# PROBLEM:
In the records below, find the line with "Statistics (1095, 73)", then copy each line exactly until you have copied the line with "[Follow us on Facebook] (22, 2385)". Leave any picture out.

# PROVIDED MATERIAL:
★ ★ ★

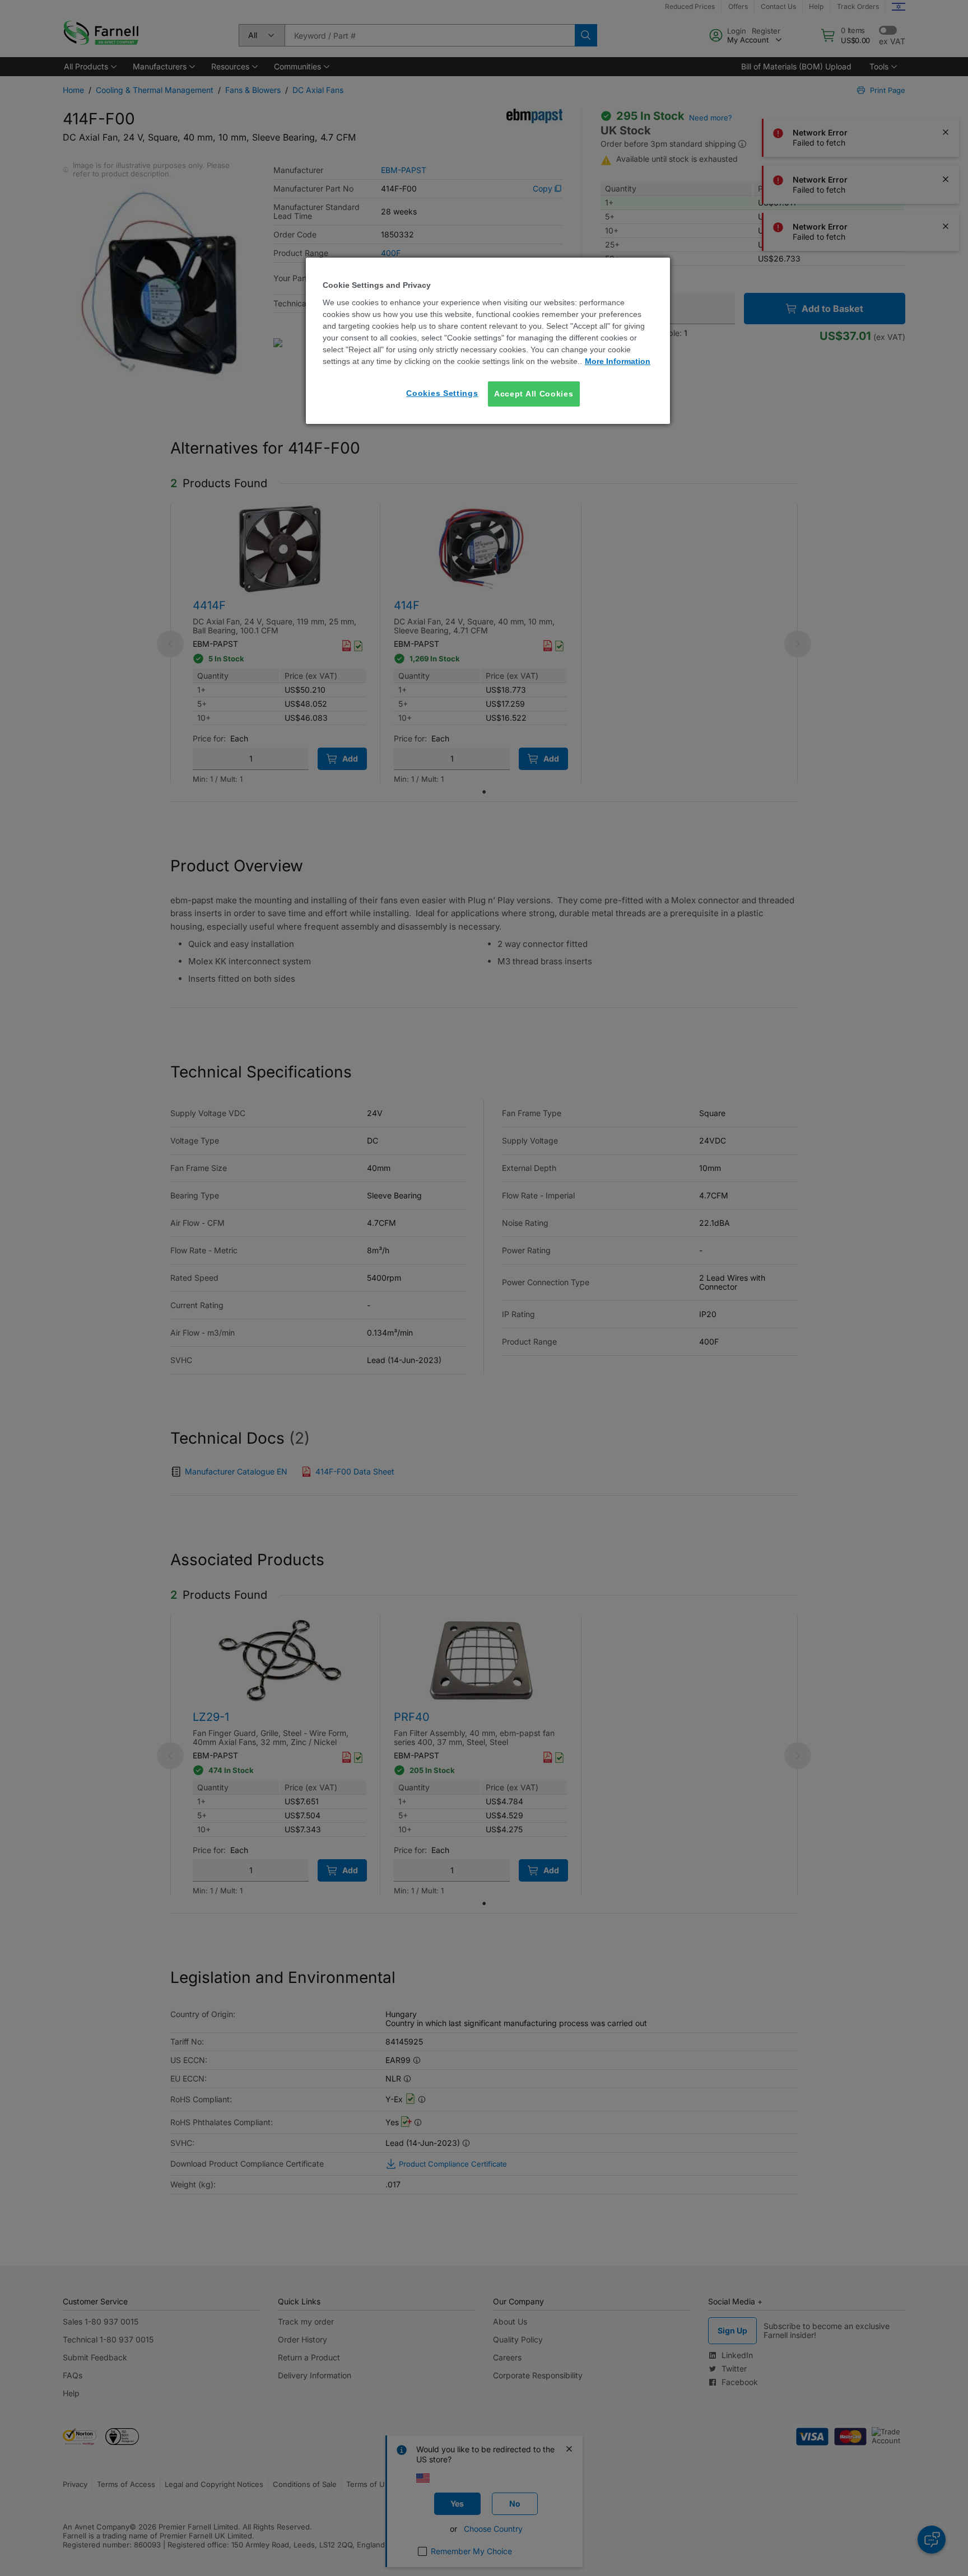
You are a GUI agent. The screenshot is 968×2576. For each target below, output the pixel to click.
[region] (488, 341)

★ ★ ★

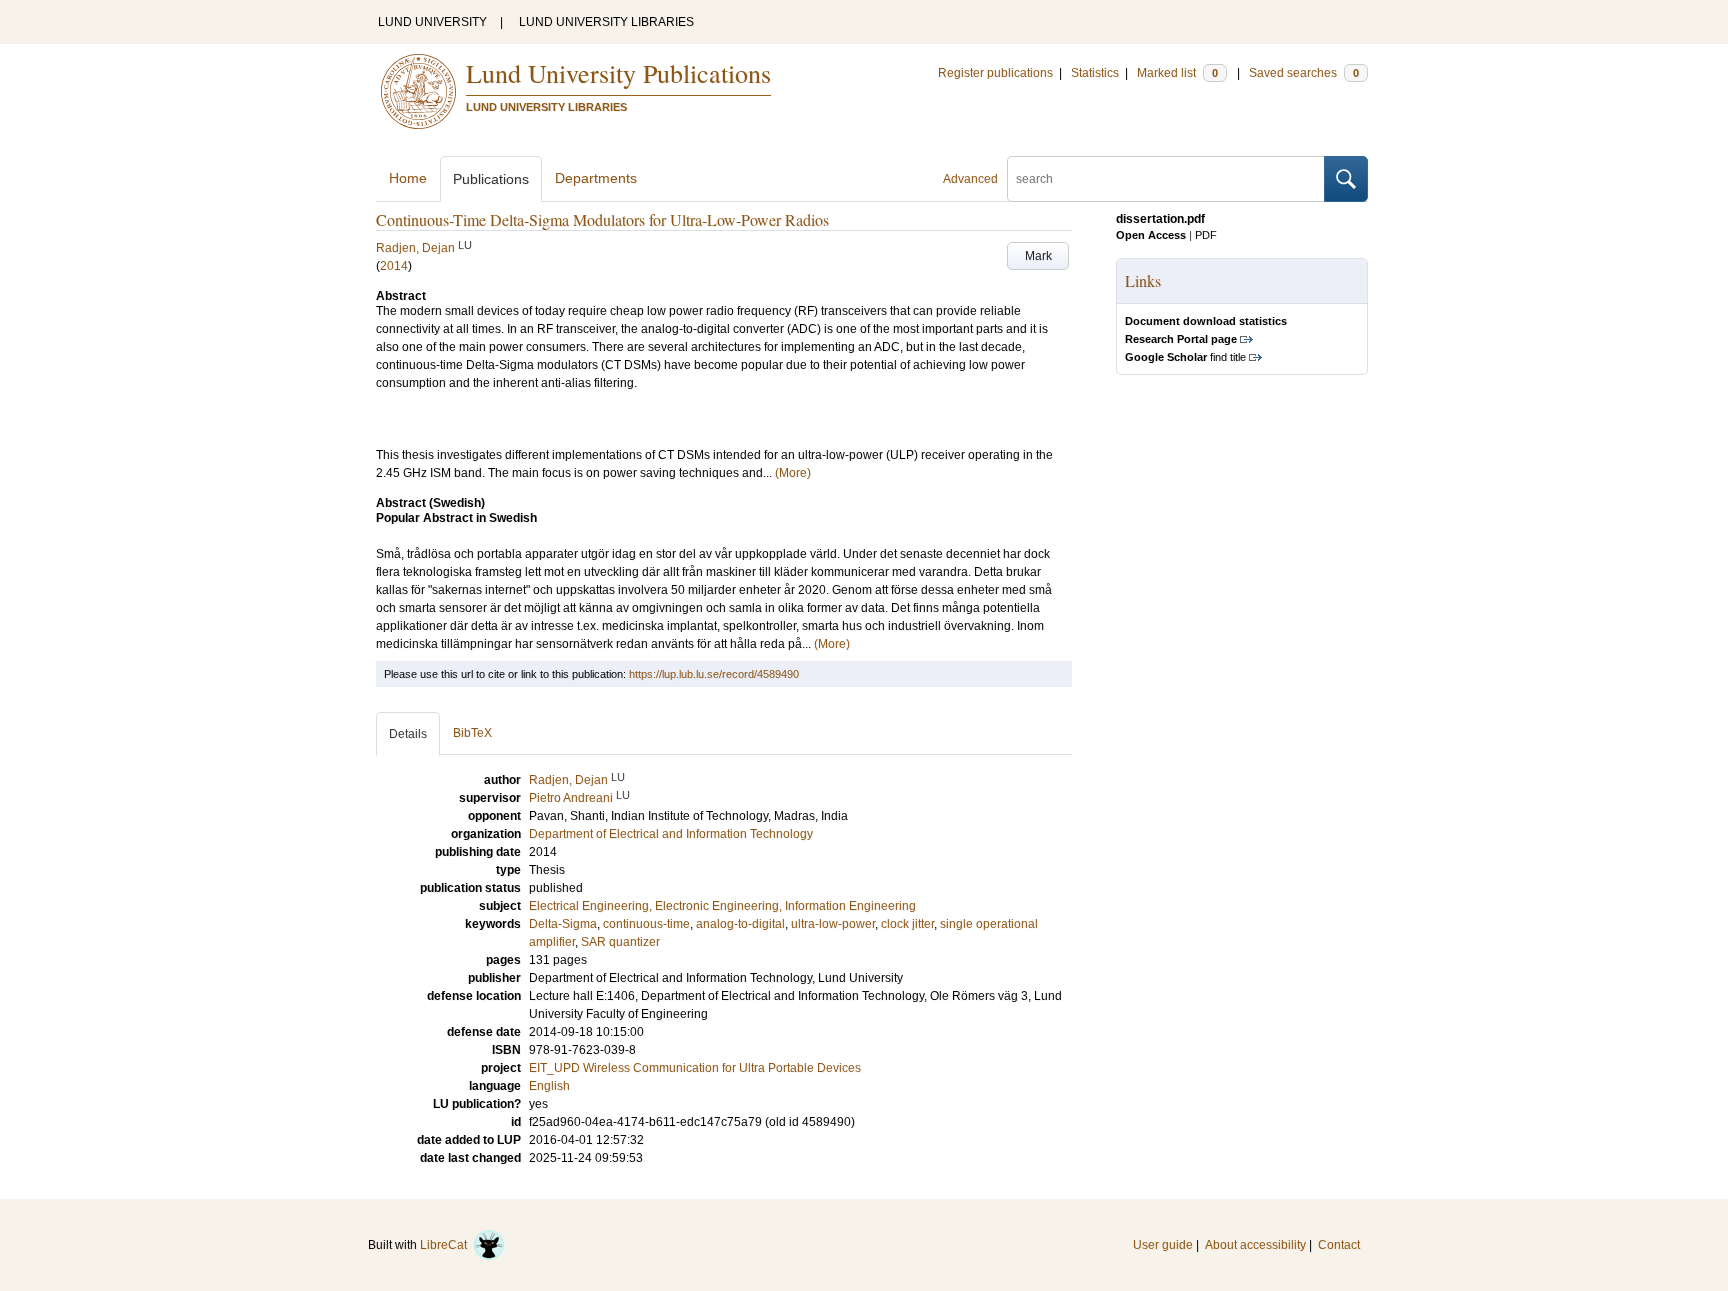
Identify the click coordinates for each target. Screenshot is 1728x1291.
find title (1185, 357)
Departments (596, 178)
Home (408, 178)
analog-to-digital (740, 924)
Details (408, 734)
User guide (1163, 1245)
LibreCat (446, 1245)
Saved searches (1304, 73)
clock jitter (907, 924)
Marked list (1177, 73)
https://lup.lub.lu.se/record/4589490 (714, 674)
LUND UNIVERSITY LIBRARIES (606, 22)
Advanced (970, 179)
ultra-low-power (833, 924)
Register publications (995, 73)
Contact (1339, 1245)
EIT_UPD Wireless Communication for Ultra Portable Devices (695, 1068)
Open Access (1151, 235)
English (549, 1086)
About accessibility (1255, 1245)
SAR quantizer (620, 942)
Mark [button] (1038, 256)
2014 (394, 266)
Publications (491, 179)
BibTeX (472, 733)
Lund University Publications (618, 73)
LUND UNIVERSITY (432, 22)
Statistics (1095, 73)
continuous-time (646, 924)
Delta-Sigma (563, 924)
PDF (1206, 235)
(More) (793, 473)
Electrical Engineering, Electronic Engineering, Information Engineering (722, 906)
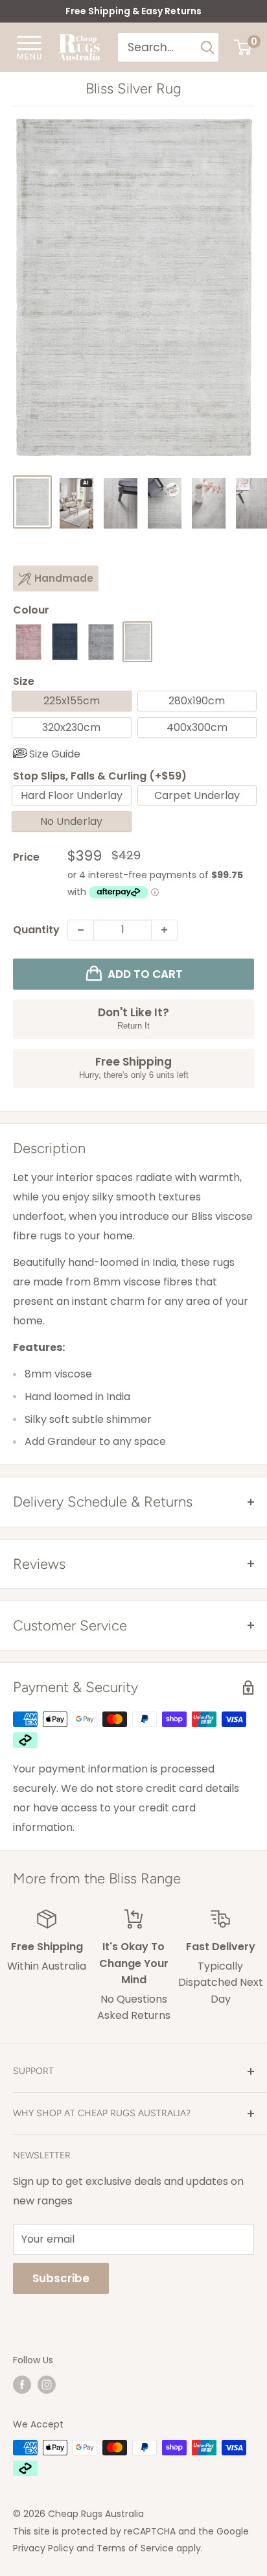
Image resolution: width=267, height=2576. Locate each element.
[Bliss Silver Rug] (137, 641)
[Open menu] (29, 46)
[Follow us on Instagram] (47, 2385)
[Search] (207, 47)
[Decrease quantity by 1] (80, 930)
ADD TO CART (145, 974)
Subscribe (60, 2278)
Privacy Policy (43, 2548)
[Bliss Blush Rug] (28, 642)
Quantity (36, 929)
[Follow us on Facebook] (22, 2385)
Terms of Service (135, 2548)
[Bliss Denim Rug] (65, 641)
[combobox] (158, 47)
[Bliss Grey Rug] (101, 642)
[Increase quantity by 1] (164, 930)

★ ★ ★

# PROBLEM SOLUTION:
Statistics (1095, 73)
continuous-time (646, 924)
Delta-Sigma (563, 924)
PDF (1206, 235)
(More) (793, 473)
Electrical Engineering, Electronic Engineering, Information Engineering (722, 906)
Image resolution: width=267, height=2576. Locate each element.
[Bliss Silver Rug] (137, 641)
[Open menu] (29, 46)
[Follow us on Instagram] (47, 2385)
[Search] (207, 47)
[Decrease quantity by 1] (80, 930)
ADD TO CART (145, 974)
Subscribe (60, 2278)
Privacy Policy (43, 2548)
[Bliss Blush Rug] (28, 642)
Quantity (36, 929)
[Follow us on Facebook] (22, 2385)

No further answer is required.